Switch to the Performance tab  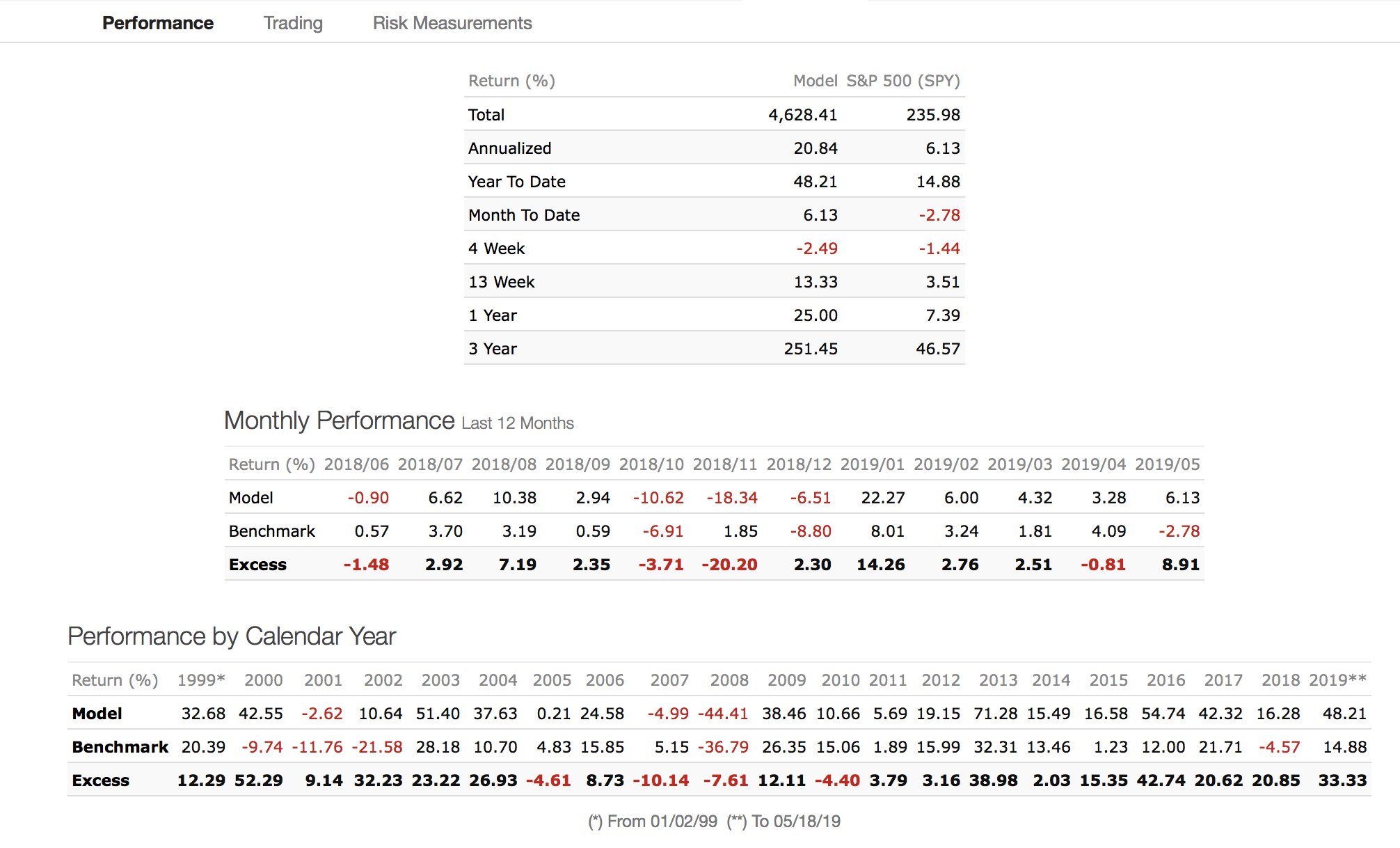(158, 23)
...
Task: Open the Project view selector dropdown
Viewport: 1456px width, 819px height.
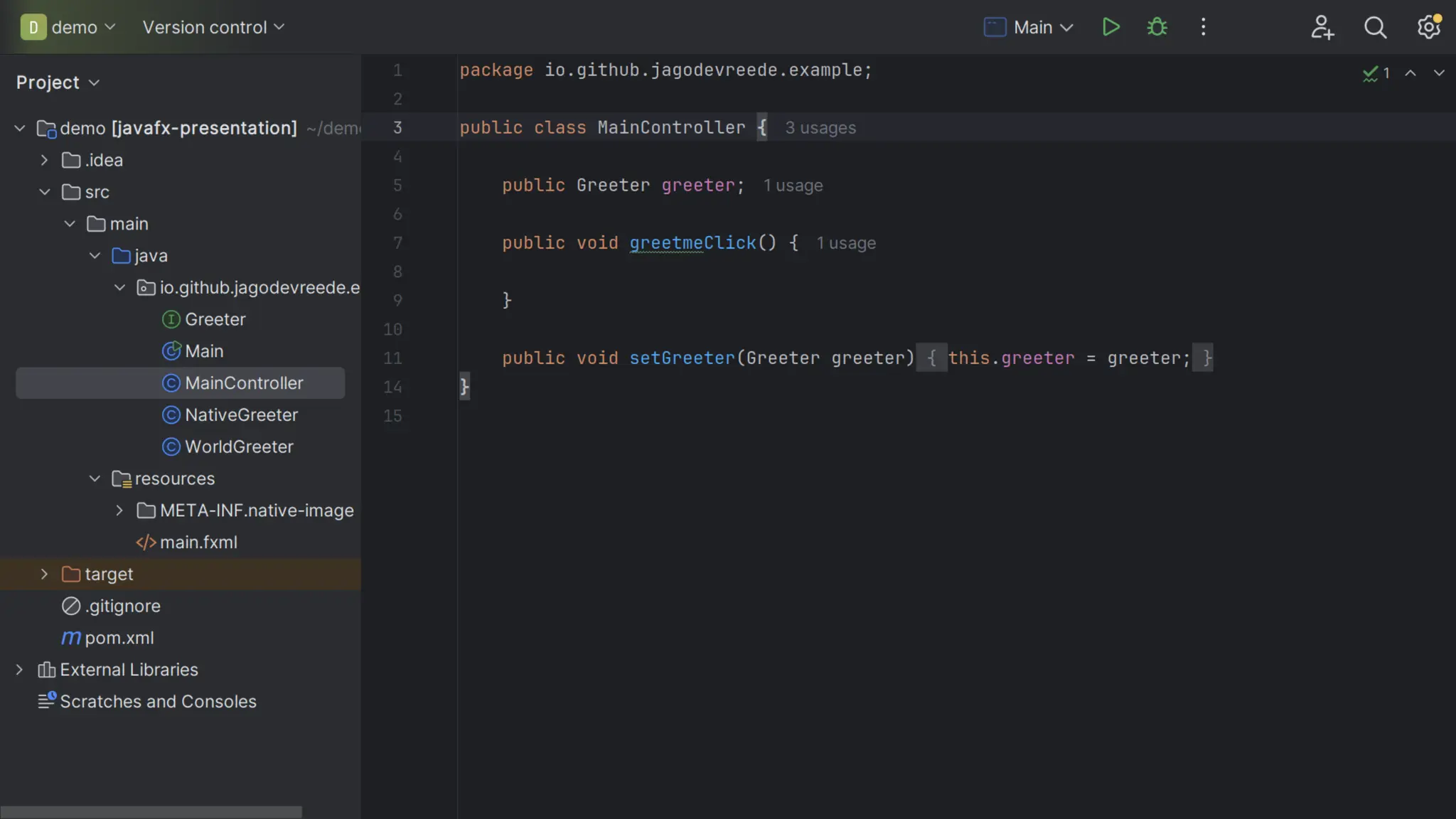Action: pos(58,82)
==
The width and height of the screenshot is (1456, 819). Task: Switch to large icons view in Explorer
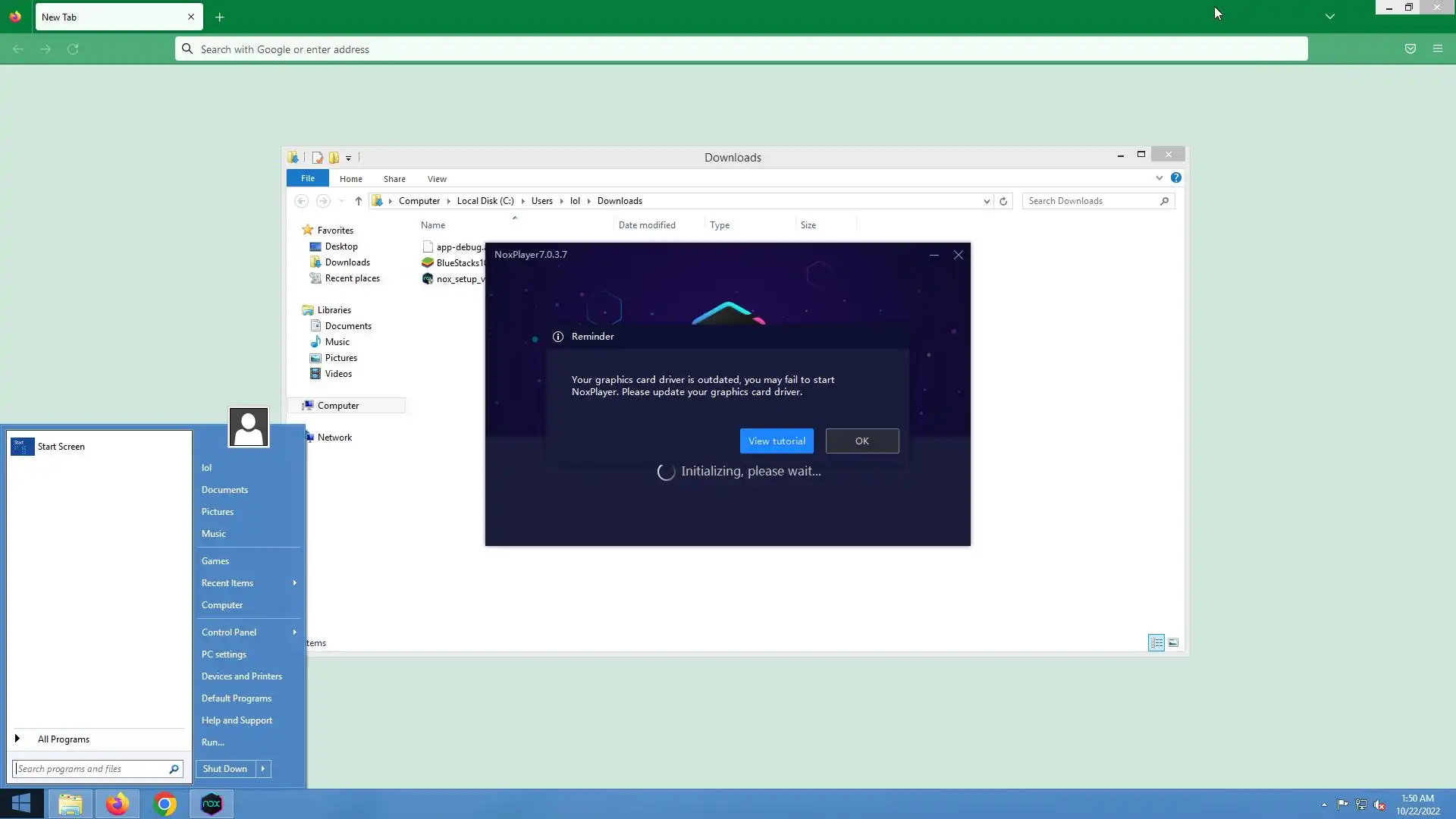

= WHAT YOU SHOULD DO =
Lines that contain "Task" should be pulled from the entries above and reported.

= YOUR RESPONSE =
Task: Open the Project view selector dropdown
The width and height of the screenshot is (1456, 819). Task: Switch to large icons view in Explorer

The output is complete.